Credit Agricole Chief Executive Jean-Paul Chifflet said the bank was pulling out of commodities because it had less expertise in the field than other core areas:

“We preferred to stop it completely and devote our energy to other activities,” he said.But Chifflet told Les Echos newspaper the bank would not sell its holding in Newedge, a commodities futures and clearing brokerage it co-owns with Societe Generale.

Last year, the head of Credit Agricole’s commodities trading division, Martin Fraenkel, told Reuters energy was a key growth area because “clients of the bank have ever more need for hedging services in these markets”. The bank had just secured a potentially potent tie-up with power trading giant ETF Trading.

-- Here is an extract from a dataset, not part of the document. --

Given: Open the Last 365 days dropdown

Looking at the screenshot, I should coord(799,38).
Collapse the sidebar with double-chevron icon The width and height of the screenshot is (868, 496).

But nearly two years on, European banks are under enormous pressure in credit markets and only very large banks have scope to expand. Credit Agricole may be the first of several banks to drop commodities trading, said the senior commodities trader:

“The major players - Goldman Sachs, Morgan Stanley, Merrill Lynch, Deutsche Bank - are still hiring to replace people who leave to funds and trading houses. But small and medium-sized banks are just shutting everything down.”

Morgan Stanley said it would cut 1,600 employees in the first quarter; it did not say how many, if any, would be in its commodities division, which ranks with Goldman Sachs and JP Morgan as one of the three largest in the world.

A senior oil trader at a major European bank said only very large players could now survive in commodities: “They (Credit Agricole) wanted to have a commodities arm but the appetite for risk was so small it was impossible to do big deals.” Credit Agricole, which has expanded from its agricultural origins in recent years, said on Wednesday it would cut 2,350 jobs and exit 21 of the 55 countries where it operates and shutter entire businesses including equity derivatives. BNP Paribas, Europe’s trade finance leader in commodities, has been cutting its trade finance portfolio, drastically reducing exposure to small and medium sized oil and metals firms and reselling part of that exposure, bankers say. A spokeswoman declined to comment.